## [YOUR INSTRUCTIONS]
Give the tally of lines in the listing that include "Open". No other words belong in the answer.

## [GIVEN ENTRIES]
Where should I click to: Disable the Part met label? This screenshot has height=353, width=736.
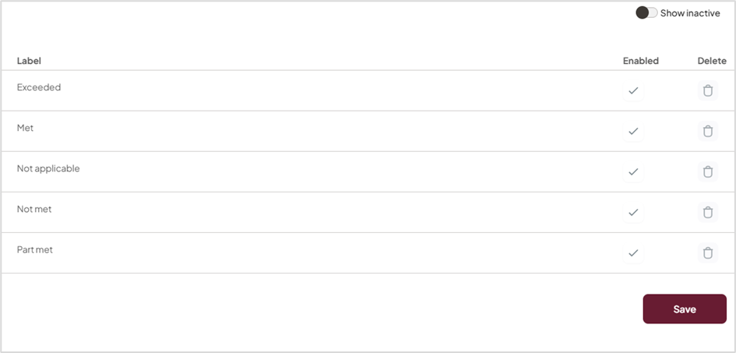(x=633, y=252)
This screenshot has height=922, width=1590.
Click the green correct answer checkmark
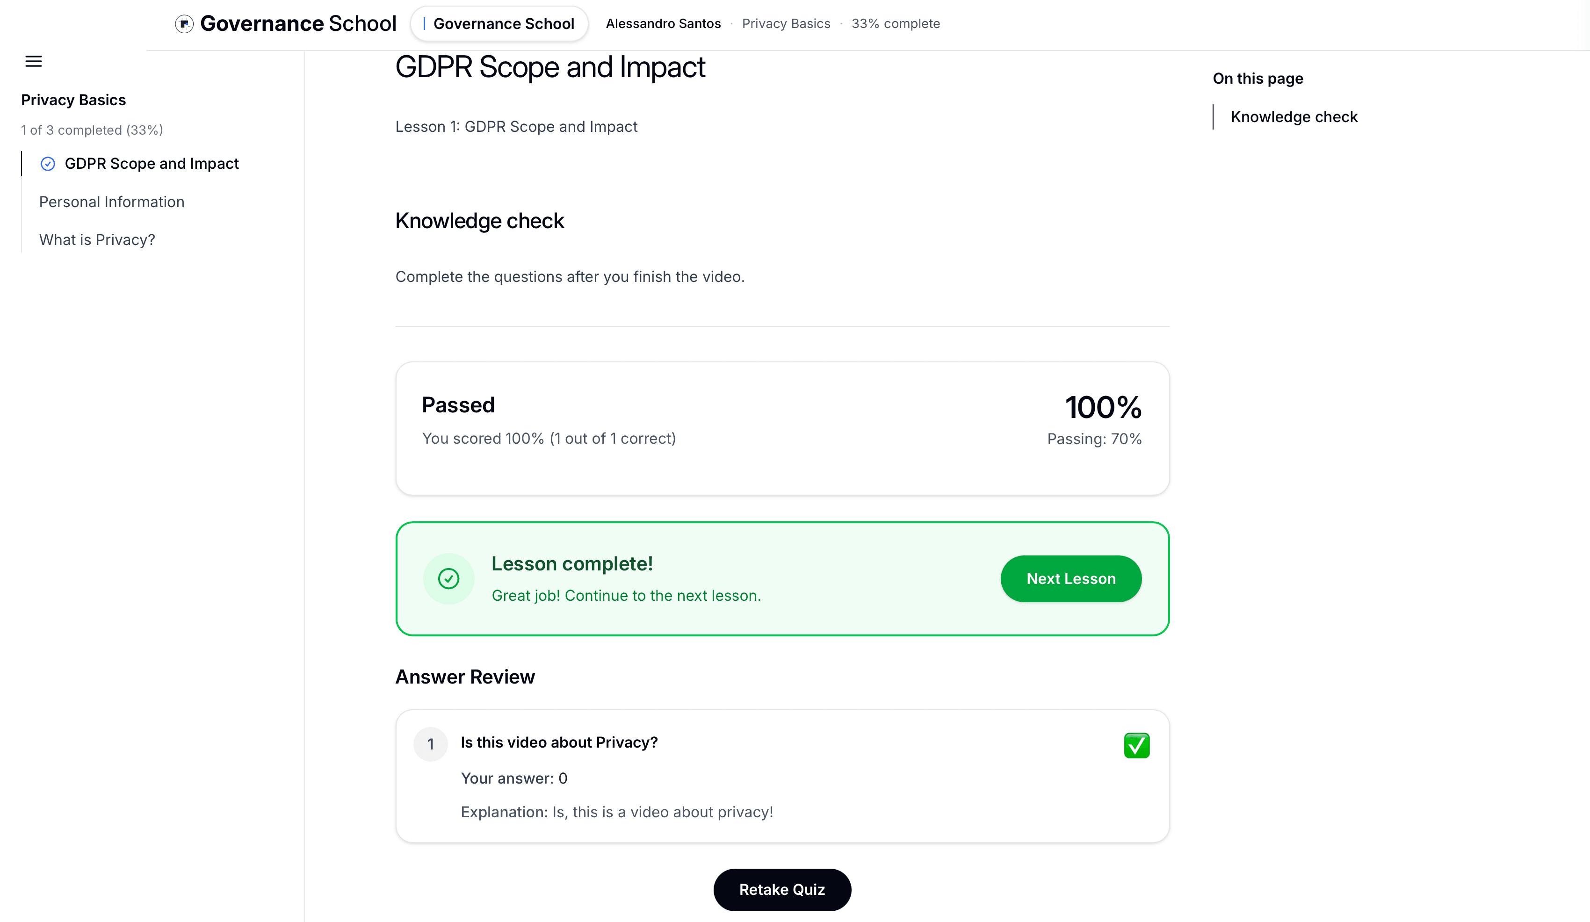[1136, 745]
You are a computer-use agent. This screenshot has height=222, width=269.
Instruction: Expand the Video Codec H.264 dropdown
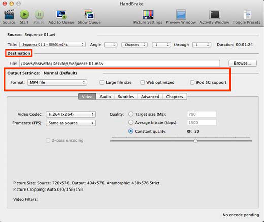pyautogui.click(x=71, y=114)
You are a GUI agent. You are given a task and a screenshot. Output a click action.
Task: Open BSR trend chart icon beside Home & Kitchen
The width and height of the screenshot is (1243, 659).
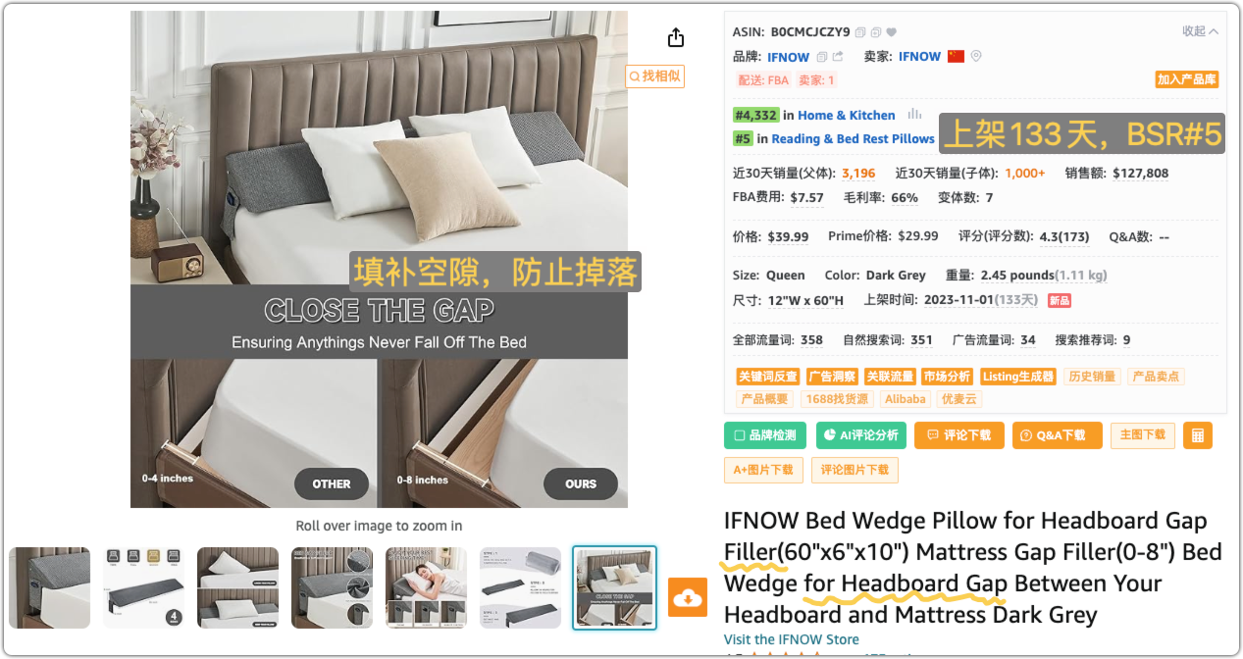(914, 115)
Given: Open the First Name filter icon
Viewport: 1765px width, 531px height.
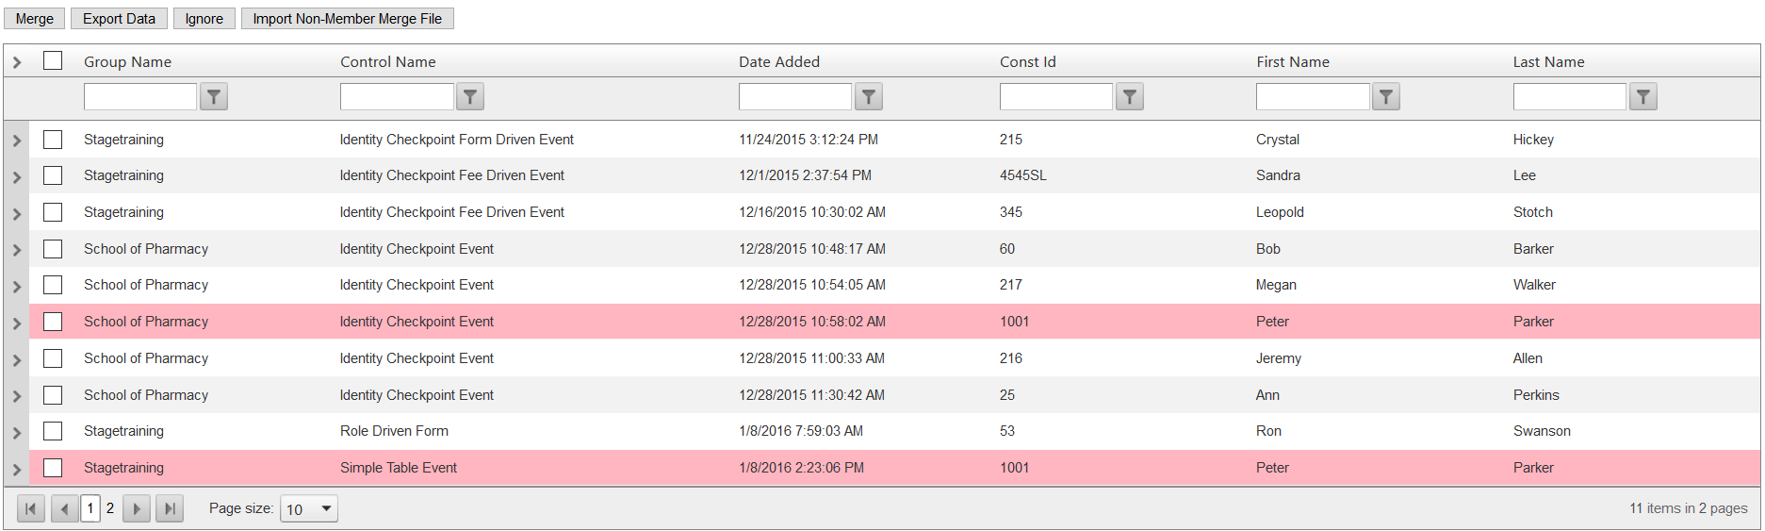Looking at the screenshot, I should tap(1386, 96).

==

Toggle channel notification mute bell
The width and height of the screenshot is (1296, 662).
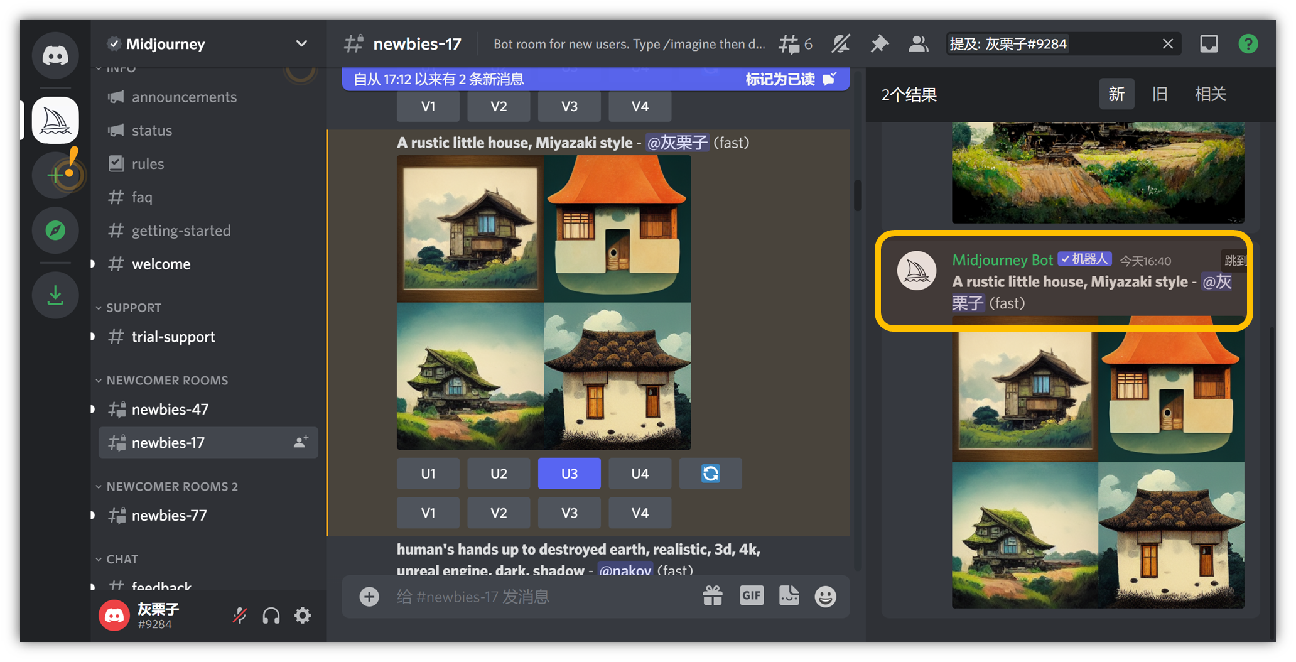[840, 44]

## [TASK ANSWER]
2